E vigilo. Penso. Vaglio e soppeso le idee, le guardo da più angolazioni alla ricerca di quelle geneticamente meglio preparate ad affrontare le rapide che ho in testa.
Mi incoraggia vedere che, puntualmente, quelle su cui avrei scommesso arrivano a terra sane e salve, pronte a diventare qualcosa di concreto, reale.

Un post così vago è irritante, lo so. Ma questo blog ha una dozzina di lettori e ci conosciamo più o meno tutti. Scendere nel dettaglio si può eccome. Quando volete, ho la birra in frigo.
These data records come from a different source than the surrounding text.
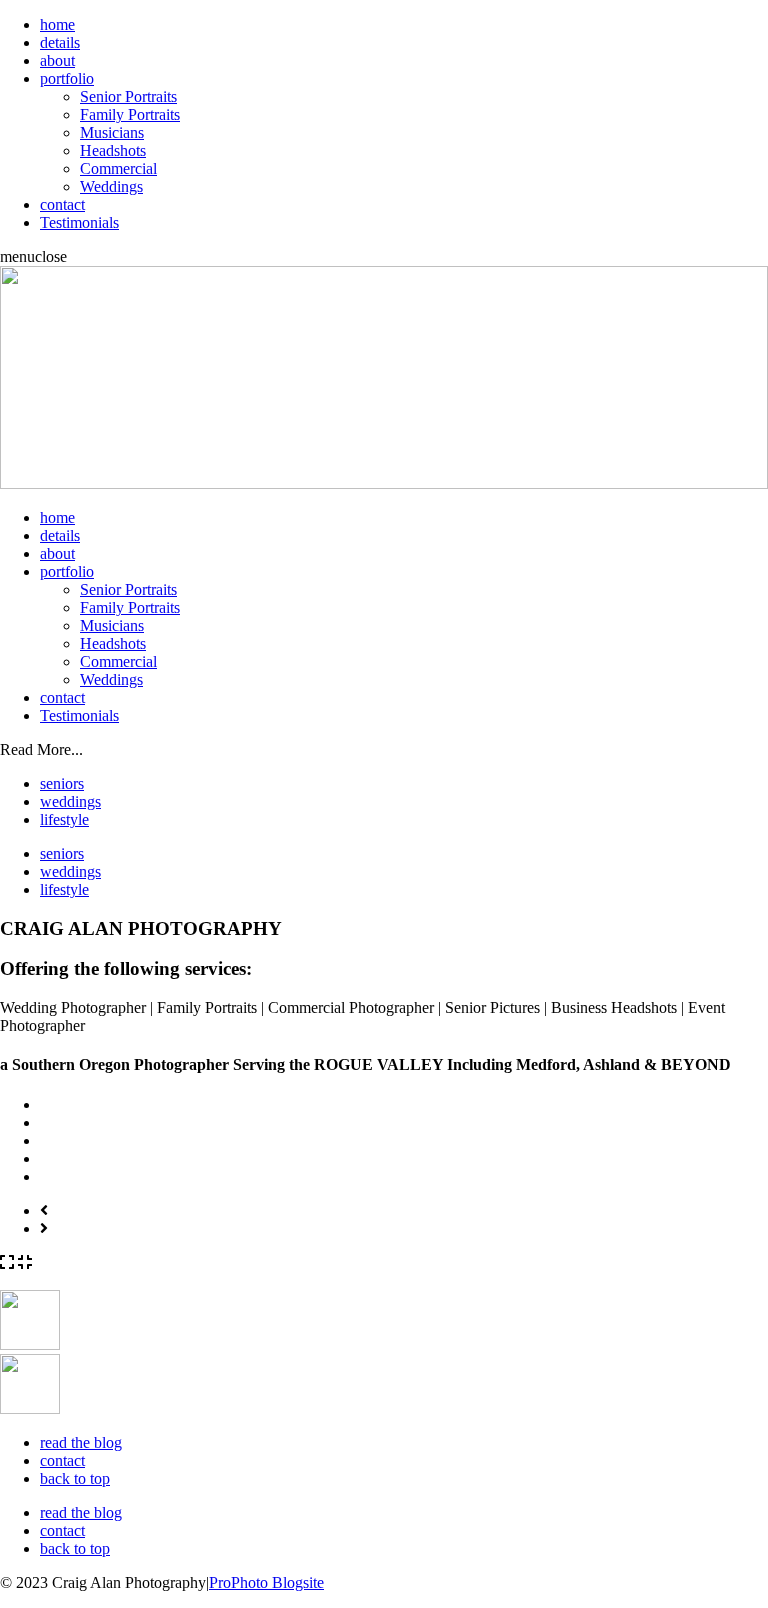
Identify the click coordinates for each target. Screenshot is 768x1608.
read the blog (81, 1442)
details (60, 42)
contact (62, 204)
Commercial (118, 168)
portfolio (67, 78)
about (57, 60)
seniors (62, 783)
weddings (70, 801)
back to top (75, 1478)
Se fossi tipo da oroscopo, alla voce Sagittario dovrei trovarci qualcosa come:
Vola basso, sfiora la superficie dell'acqua dove tutto e tutti galleggiano. Prendi tutto ciò che brilla e poi portalo in alto con te.
Allora ci crederei davvero, perchè è esattamente ciò che sto facendo e funziona.


3 Say whaaaaat?|?:

Paolo ha detto...

29? Ma quanto sei ggiovane?!

Bored ha detto...

eppi berdei tu iu con notevole ritardo!

Thomas Magnum ha detto...

E mille grazie con notevole ritardi (sulla mail, intendo...perdonami...non ho scuse :( )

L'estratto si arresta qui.